PROVIDED INFORMATION below:

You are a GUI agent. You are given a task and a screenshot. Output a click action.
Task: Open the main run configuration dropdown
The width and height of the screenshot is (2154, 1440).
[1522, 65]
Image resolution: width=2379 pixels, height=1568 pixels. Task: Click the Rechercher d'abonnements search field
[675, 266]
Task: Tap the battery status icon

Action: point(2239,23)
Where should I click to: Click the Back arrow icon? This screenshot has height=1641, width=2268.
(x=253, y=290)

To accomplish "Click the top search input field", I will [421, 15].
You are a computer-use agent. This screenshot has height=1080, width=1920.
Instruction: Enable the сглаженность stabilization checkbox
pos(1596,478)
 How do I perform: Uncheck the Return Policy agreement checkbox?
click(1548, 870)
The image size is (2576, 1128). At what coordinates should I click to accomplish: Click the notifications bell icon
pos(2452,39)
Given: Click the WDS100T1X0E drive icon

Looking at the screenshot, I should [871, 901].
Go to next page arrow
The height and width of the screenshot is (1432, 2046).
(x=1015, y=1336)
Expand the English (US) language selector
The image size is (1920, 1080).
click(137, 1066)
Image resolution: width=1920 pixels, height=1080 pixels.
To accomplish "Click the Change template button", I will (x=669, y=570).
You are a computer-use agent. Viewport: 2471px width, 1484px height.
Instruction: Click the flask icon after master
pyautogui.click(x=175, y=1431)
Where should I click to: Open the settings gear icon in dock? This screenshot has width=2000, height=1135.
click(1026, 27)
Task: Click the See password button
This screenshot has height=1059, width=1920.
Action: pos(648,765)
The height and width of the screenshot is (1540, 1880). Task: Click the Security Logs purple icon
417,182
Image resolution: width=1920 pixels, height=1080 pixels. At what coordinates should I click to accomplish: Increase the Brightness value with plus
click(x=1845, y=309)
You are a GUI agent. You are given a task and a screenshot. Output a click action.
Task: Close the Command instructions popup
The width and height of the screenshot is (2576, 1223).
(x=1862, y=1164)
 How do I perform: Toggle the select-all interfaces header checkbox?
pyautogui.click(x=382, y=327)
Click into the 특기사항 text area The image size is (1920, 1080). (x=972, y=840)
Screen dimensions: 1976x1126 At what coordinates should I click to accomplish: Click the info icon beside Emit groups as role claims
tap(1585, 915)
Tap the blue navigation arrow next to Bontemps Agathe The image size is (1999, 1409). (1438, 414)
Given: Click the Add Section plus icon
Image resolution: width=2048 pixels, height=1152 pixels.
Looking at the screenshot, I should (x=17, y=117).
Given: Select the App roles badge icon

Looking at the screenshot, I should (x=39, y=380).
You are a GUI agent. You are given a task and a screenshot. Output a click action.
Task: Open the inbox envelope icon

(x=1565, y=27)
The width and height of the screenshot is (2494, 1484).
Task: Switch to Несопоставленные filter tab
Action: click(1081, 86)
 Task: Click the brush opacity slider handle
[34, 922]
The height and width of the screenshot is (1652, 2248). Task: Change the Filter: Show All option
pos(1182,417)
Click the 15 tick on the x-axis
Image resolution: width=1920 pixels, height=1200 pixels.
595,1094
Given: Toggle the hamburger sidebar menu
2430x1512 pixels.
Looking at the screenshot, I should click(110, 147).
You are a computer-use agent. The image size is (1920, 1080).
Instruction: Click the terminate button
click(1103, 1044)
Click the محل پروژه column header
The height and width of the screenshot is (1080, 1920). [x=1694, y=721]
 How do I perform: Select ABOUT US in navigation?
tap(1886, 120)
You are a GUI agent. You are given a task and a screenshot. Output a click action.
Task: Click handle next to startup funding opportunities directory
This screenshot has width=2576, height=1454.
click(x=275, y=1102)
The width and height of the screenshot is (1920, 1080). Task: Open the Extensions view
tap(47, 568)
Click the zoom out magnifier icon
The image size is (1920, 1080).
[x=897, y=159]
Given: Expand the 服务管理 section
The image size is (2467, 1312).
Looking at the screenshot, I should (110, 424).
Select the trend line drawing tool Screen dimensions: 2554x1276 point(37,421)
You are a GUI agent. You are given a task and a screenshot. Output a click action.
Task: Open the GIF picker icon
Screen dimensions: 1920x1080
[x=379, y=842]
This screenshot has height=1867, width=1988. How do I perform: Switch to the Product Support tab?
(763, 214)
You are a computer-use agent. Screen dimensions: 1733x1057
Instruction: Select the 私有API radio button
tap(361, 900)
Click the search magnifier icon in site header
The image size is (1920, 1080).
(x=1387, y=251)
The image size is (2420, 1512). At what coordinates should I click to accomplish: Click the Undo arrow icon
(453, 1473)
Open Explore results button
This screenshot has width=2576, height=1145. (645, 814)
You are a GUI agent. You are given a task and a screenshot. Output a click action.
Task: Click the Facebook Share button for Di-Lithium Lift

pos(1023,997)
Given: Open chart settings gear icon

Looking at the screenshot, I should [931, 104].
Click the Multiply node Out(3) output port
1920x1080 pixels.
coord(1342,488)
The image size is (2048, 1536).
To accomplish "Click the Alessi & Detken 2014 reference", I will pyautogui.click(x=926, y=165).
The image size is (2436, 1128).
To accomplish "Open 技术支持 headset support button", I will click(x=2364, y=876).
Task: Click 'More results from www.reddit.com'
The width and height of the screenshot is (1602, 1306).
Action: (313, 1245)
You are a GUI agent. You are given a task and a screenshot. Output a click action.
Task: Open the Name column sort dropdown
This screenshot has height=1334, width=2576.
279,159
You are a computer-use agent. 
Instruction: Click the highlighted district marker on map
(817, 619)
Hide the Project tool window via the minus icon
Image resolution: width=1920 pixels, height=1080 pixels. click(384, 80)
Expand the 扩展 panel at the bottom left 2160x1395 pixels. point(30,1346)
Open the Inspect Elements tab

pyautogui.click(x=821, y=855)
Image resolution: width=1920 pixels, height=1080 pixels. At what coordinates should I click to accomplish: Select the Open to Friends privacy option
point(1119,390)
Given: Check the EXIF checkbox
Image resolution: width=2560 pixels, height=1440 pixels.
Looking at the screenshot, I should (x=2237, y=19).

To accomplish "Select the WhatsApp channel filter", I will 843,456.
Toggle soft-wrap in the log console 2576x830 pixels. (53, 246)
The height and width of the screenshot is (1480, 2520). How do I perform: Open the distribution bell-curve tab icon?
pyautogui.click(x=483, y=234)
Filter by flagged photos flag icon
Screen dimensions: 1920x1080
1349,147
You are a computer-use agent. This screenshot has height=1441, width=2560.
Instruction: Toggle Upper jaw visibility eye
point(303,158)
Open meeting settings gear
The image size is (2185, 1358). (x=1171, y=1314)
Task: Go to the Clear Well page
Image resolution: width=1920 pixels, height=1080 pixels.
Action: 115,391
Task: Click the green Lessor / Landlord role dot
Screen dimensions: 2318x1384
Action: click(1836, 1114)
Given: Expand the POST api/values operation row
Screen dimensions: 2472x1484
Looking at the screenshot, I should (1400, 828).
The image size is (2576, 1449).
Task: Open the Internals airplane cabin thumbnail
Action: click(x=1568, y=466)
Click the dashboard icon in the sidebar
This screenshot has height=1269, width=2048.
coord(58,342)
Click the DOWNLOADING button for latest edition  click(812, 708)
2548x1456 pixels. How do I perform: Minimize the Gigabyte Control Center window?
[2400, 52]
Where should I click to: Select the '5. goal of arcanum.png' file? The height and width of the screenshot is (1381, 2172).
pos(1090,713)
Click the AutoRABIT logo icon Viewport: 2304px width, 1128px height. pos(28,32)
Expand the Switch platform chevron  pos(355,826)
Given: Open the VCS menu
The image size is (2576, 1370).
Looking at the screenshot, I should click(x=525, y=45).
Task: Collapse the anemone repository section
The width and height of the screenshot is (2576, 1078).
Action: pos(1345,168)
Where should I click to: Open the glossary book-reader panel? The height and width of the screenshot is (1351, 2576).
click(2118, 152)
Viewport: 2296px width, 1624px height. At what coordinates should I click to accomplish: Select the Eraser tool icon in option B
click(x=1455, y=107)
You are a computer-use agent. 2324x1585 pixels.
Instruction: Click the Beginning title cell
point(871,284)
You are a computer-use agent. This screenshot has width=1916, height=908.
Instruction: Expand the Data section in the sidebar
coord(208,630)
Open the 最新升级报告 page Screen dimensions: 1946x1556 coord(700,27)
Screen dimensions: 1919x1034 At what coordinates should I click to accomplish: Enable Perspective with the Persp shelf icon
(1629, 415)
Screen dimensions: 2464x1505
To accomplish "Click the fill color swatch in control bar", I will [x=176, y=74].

End of PROVIDED INFORMATION.

■ WHAT NEEDS TO BE DONE ■
A bare number is the whole answer: how many lines in the entries contain "dropdown"?

■ RESPONSE ■
2